Category: Content Management

Enterprise Content Management (ECM), Web Content Management (WCM), Document Management (DM). Whatever you call it this category covers market happenings and lessons learned.

New developerWorks article on cmislib

If you would like to learn more about cmislib, an open source CMIS client API for Python that works with any CMIS-compliant repository such as Alfresco, FileNet, Nuxeo, OpenText, and others, check out my new developerWorks article.

This is part one in a two-part series. In the second part, which will be published soon, Jay Brown from IBM talks about how he used cmislib to create an xcopy-like utility that copies images from a file system into any CMIS repository. As it does the copy, it inspects the image’s EXIF tags and if the target document type has corresponding properties, it populates those properties with the image metadata.

Drupal Open Atrium and Alfresco CMIS files

A lot of people have been asking for the files we used to integrate Alfresco CMIS with Drupal Open Atrium (See blog post). I’ve happily mailed those to whomever asked. I’ve had the intention of testing them with the latest version, cleaning them up, and putting somewhere more appropriate like the Open Atrium feature server, or at the very least, Google Code or GitHub. But it hasn’t happened yet so I figured I’d make them available here and appeal to the Community to give them a good home.

The zip includes a readme file with (very) rough install/config directions.

Good luck!

CMS trend: Commerce, Content, & Community Convergence

Have you noticed this trend?

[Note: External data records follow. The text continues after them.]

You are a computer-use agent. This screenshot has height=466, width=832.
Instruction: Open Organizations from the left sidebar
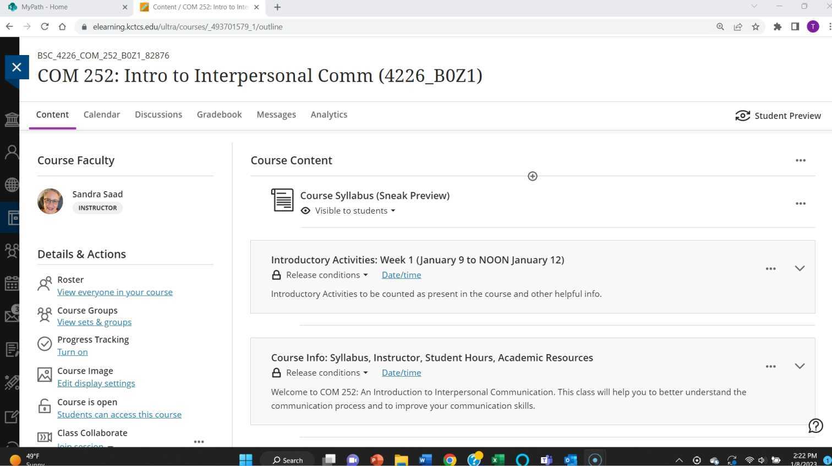(x=12, y=251)
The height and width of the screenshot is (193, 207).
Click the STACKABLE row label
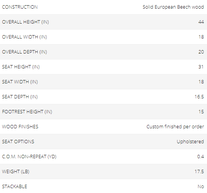15,187
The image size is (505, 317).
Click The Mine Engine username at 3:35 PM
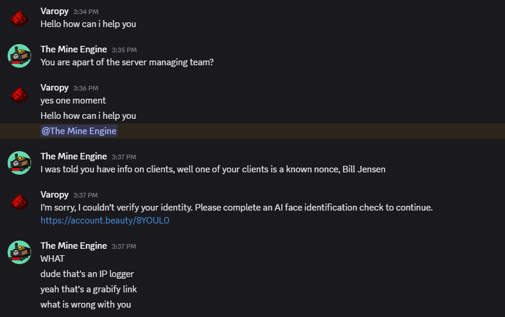(x=73, y=49)
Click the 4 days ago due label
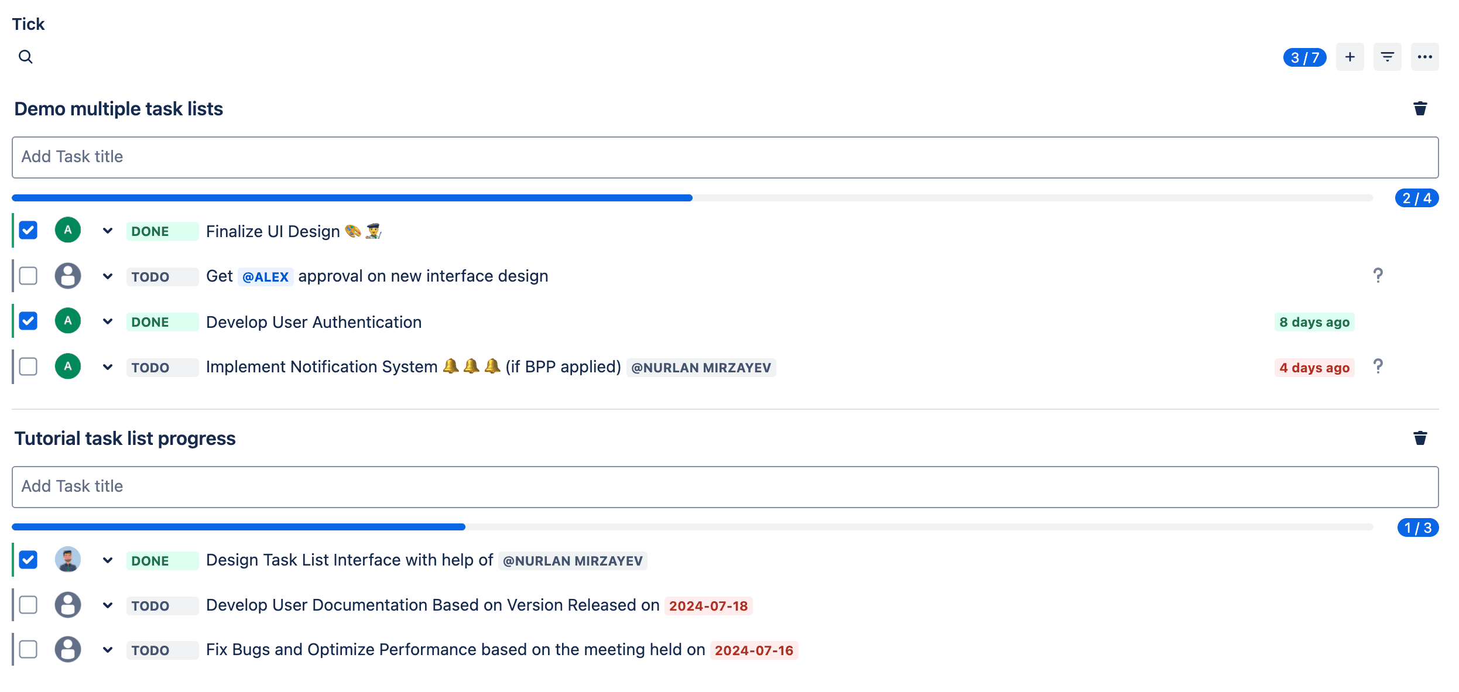Image resolution: width=1459 pixels, height=692 pixels. [1314, 368]
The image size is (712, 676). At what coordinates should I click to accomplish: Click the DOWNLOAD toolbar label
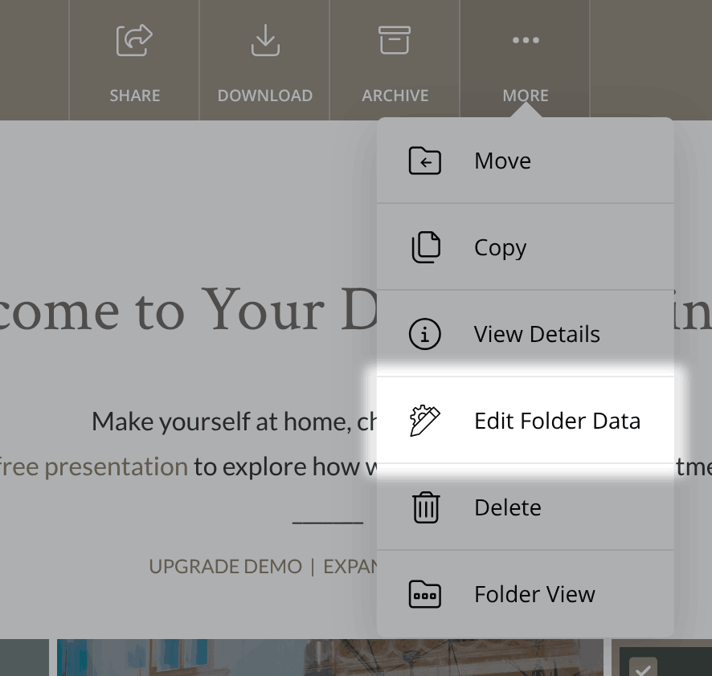(264, 96)
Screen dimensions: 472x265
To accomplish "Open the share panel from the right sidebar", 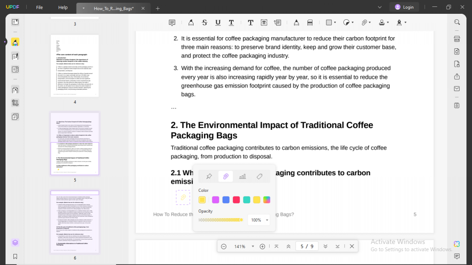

The worlds of eCommerce, Content, and Community are coming together. At Optaros we call these “the 3 C’s” and we’ve had so much interest in the convergence of the 3 C’s, we created a cloud-hosted SaaS offering around it called OCentric that combines Drupal, Magento, Solr, and other open source components into a single platform for ecommerce, WCM, community/social, and integrated search. But I don’t want to give you a product pitch. The reason why I bring this up at all is because I came across an interesting post at CMSWire today. It seems that open source WCM vendor dotCMS and ecommerce player KonaKart will be offering an integrated product later this year. I don’t know any of the specifics, but at a high level it seems to be aimed at providing functionality around the 3 C’s.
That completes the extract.